Police and security agents on Wednesday questioned five Pakistanis suspected of providing logistical support to Richard C. Reid before he boarded a Paris-Miami flight with explosives-laden shoes, judicial officials said.

The suspects were arrested Wednesday morning around Paris, the officials said on condition of anonymity.

They are suspected of possibly housing and feeding Reid, 28, during his stay in Paris, as well as lending him mobile phones and escorting him around the city.

The investigation is being headed by France's top anti-terrorism judge, Jean-Louis Bruguiere, whose methods often include rounding up and prosecuting those who play minor roles in a terrorist plot, partly as a means of getting to those who play bigger roles.

The British-born Reid has been in U.S. custody since Dec. 22 when he allegedly attempted to set-off explosives in his shoes during a trans-Atlantic flight from Paris to Miami. He was thwarted by flight crew and passengers and the jet was diverted to Boston.

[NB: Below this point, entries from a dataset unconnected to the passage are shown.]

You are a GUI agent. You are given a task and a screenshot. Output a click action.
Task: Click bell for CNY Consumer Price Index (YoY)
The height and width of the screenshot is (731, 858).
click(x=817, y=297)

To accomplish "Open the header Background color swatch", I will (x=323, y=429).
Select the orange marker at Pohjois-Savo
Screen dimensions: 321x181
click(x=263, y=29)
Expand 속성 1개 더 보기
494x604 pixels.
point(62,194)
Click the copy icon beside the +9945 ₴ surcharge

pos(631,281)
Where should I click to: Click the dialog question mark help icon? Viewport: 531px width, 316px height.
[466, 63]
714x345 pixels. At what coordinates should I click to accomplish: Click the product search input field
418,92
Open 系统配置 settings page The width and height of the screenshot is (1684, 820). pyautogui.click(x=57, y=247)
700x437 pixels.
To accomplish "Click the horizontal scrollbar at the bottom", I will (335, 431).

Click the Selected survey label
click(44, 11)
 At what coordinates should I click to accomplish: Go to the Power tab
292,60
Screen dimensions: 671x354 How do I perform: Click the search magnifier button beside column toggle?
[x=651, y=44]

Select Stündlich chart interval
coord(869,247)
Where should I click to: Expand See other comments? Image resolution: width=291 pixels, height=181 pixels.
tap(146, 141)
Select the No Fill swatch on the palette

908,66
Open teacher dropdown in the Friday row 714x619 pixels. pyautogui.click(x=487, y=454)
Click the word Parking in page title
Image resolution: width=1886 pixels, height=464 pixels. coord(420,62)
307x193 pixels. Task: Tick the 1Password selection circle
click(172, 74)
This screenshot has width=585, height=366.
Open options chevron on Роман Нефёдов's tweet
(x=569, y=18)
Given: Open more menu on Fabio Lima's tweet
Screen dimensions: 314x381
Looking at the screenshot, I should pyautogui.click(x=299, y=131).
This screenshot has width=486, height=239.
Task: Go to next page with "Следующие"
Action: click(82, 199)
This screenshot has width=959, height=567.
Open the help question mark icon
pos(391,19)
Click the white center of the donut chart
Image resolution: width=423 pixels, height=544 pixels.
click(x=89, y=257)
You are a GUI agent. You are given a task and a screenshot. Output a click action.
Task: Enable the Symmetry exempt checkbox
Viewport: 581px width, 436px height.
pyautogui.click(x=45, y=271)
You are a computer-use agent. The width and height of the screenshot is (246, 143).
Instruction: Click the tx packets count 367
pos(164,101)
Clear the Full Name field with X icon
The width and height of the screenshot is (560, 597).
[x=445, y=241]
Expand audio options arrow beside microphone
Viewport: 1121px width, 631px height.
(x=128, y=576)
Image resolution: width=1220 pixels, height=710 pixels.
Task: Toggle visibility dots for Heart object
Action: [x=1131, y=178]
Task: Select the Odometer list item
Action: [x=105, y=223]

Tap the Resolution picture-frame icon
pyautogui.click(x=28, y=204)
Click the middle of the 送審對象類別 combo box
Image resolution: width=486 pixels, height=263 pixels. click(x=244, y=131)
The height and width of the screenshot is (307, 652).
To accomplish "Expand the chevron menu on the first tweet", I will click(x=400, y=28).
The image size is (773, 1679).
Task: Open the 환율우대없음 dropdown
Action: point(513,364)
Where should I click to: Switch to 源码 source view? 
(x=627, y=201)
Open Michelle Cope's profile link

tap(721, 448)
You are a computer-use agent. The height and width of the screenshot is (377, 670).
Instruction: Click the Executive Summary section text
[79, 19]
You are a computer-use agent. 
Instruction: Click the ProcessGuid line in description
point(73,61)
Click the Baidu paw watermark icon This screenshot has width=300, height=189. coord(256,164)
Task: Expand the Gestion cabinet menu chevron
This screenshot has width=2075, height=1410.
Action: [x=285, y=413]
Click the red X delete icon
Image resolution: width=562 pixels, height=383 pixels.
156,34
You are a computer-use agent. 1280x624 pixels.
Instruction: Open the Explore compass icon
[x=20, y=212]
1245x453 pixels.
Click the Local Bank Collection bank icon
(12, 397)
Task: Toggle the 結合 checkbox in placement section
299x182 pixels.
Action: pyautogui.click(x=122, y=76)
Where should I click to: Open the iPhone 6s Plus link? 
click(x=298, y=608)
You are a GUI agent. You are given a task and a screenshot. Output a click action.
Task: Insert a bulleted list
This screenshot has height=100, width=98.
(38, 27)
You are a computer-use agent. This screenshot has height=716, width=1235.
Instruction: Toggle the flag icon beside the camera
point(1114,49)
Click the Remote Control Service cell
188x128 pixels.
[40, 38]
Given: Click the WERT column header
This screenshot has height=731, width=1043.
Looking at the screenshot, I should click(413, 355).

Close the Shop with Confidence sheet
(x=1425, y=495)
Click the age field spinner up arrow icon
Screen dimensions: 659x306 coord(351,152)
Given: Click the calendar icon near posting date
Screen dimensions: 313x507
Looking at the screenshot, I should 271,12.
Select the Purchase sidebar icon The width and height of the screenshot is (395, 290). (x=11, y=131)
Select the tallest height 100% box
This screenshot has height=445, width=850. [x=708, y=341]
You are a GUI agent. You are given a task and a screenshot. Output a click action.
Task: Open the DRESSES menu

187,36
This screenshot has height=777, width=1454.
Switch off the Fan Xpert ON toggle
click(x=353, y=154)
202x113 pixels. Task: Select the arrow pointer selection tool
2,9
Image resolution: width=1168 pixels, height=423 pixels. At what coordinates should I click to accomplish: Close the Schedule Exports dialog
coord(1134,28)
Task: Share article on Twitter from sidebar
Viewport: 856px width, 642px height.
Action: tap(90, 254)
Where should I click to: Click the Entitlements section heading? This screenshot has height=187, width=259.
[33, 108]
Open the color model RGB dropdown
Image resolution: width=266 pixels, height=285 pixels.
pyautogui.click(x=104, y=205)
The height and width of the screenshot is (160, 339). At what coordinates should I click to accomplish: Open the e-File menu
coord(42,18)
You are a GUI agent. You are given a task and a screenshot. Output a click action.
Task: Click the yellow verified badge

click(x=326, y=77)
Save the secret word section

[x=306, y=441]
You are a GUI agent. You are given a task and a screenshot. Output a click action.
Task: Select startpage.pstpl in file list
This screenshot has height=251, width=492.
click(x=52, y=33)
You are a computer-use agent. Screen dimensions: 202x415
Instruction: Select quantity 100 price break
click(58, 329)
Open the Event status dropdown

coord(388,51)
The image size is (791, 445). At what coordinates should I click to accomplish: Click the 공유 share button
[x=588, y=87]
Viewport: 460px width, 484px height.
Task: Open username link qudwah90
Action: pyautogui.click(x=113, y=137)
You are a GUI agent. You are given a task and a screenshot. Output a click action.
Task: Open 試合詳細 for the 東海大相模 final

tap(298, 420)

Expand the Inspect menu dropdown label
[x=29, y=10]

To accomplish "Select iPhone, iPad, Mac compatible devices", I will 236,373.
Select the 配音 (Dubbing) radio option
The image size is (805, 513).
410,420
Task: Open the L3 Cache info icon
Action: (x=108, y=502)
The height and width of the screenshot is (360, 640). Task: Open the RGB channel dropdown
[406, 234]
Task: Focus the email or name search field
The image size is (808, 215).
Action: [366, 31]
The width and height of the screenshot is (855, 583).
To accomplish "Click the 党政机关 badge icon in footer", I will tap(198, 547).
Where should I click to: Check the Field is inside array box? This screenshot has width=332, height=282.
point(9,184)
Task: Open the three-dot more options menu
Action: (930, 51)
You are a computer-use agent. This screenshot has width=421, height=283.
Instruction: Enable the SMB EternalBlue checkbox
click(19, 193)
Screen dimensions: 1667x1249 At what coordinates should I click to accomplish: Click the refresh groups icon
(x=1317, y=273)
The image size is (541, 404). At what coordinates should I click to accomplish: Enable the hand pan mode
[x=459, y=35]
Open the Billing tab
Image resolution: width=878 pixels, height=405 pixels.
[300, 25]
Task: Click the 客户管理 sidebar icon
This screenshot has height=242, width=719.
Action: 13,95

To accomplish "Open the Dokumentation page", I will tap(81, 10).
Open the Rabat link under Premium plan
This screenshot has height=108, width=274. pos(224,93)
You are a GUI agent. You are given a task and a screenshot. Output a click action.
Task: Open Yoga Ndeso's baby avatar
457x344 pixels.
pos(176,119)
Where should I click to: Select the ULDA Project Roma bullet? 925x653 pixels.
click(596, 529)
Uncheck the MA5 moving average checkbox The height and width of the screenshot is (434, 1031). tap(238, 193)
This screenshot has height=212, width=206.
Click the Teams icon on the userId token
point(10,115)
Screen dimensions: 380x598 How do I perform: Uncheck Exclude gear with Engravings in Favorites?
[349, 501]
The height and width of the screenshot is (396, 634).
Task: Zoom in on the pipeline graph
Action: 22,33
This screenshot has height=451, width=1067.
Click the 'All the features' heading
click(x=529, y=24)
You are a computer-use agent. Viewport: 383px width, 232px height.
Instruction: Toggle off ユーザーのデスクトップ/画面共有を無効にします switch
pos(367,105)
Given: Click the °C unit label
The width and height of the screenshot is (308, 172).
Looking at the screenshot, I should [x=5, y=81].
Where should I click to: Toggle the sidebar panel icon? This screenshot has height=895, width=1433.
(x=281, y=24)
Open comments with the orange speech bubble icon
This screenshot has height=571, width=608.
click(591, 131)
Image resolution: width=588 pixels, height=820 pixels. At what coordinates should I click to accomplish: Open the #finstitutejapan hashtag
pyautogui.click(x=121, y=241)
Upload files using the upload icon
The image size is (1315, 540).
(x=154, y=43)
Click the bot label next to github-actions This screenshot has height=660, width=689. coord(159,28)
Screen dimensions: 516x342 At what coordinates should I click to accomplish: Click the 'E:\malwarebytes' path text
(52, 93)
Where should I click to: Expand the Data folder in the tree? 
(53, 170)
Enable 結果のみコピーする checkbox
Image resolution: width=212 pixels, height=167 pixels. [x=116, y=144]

He has pleaded innocent to nine charges that include attempting to murder the flight's 197 passengers and crew.

The indictment against Reid said he'd received training from the Al Qaeda terrorist network in Afghanistan.

Reid spent hours sending e-mails two days before boarding the Paris-Miami flight.

In December, police confiscated the hard drives from eight computers at the Happy Call cybercafe in a rough section of northern Paris Reid had visited, the manager of the establishment said at the time.

France has long experience combatting Muslim radicals who had sown terror here in the mid-1990s when Algeria's radical Armed Islamic Group waged a deadly bombing campaign in Paris. Scores of people were convicted.

Years of investigations have revealed a web of interconnected networks spreading through Britain, France, Germany, Belgium, Italy and Spain.

Since the Sept. 11 attacks in the United States, France has arrested dozens more in several cases under investigation, including a plan to bomb the U.S. Embassy in Paris.

Zacarias Moussaoui, the only person indicted in connection with the Sept. 11 attacks, is a French citizen of Moroccan descent.

In Spain on Wednesday, an Algerian man apprehended last weekend on suspicion of links to Al Qaeda was jailed on charges of membership in an armed group, a government official said on condition of anonymity.

Police were investigating whether Ahmed Brahim, 57, knew Mohamed Atta, the suspected ringleader in the Sept. 11 attacks or whether the suspect was connected to the deadly 1998 bombings of the U.S. embassies in East Africa.